Energieeffizienzlabel

Grün ist die Farbe der Hoffnung

Von Anton Bärenkamp · 2015

Energieeffizienzkategorien: 2019 sollen E bis G entfallen.

Für Hausgeräte seit Jahren Standard und seit September auch gültig für Heizungen: Wärmeaggregate im Wirtschaftsraum der Europäischen Union tragen zukünftig ein Energieeffizienzlabel und müssen gesetzliche Mindestanforderungen an Energieverbrauch und Umweltentlastung erfüllen. 2017 und 2019 werden die Regeln noch einmal verschärft.

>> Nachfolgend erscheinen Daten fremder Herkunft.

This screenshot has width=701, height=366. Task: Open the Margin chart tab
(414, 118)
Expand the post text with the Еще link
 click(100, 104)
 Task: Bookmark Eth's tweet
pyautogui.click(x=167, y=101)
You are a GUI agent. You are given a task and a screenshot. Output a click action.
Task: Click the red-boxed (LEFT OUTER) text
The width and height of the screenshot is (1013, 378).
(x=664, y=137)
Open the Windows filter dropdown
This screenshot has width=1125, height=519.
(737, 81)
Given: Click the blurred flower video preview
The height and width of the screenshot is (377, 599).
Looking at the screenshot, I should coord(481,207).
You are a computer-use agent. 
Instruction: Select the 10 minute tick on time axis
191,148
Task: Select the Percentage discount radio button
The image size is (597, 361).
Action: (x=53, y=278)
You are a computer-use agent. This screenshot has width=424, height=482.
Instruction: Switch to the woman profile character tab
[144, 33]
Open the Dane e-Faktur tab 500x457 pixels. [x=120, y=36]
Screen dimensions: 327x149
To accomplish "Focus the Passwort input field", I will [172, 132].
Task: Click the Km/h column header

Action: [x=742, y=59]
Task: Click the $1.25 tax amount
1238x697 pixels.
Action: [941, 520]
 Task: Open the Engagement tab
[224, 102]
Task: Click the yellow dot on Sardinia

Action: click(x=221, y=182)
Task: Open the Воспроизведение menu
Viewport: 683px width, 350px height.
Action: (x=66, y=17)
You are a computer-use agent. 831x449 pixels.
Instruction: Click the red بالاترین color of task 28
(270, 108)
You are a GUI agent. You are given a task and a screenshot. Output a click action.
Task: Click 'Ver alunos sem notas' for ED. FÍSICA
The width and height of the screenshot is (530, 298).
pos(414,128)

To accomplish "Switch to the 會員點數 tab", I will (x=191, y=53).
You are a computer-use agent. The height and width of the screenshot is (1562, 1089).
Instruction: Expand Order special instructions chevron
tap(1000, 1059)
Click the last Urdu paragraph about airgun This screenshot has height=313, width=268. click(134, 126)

Mit der Umsetzung der sogenannten Ökodesign-Richtlinie für energieverbrauchende und energieverbrauchsrelevante Produkte (ErP) beginnt auch für Heizungen das Zeitalter einer für Konsumenten deutlich erkennbaren und selbsterklärenden Zertifizierung. Die seit 26. September 2015 gültige Verordnung gilt für Öl- und Gas-Heizkessel, Wärmepumpen, Blockheizkraftwerke und Speicher. Alle Produkte und Systeme mit gebräuchlichen Kilowatt-Leistungen müssen mit einem Energieeffizienz Label gekennzeichnet werden. Zudem muss dem Angebot an Endkunden ein Datenblatt für ErP beigelegt werden. Da Energie Labels Teil des Alltags geworden sind, werden voraussichtlich auch die neuen Kennzeichnungen eine hohe Akzeptanz erfahren. Alle Geräte tragen die bekannten Aufkleber mit der bunten Skala an Farben. Die Diagramme dokumentieren, wie energieeffizient ein Gerät ist. In Relation zur Leistung steht Rot für sündhaft hohen Energieverbrauch, Grün für die höchste Effizienz. Die Kennzeichnungspflicht gilt auch für den Onlinehandel. Hintergrund ist der Nationale Aktionsplan Energieeffizienz (NAPE). Bis 2020 sollen danach zehn Billiarden Joule Primärenergie nur durch die Einführung von Effizienzlabeln für Heizungsaltanlagen eingespart werden. Ob dieses Ziel erreicht wird, bleibt abzuwarten. Label im sattgrünen Bereich nähren diese Hoffnung.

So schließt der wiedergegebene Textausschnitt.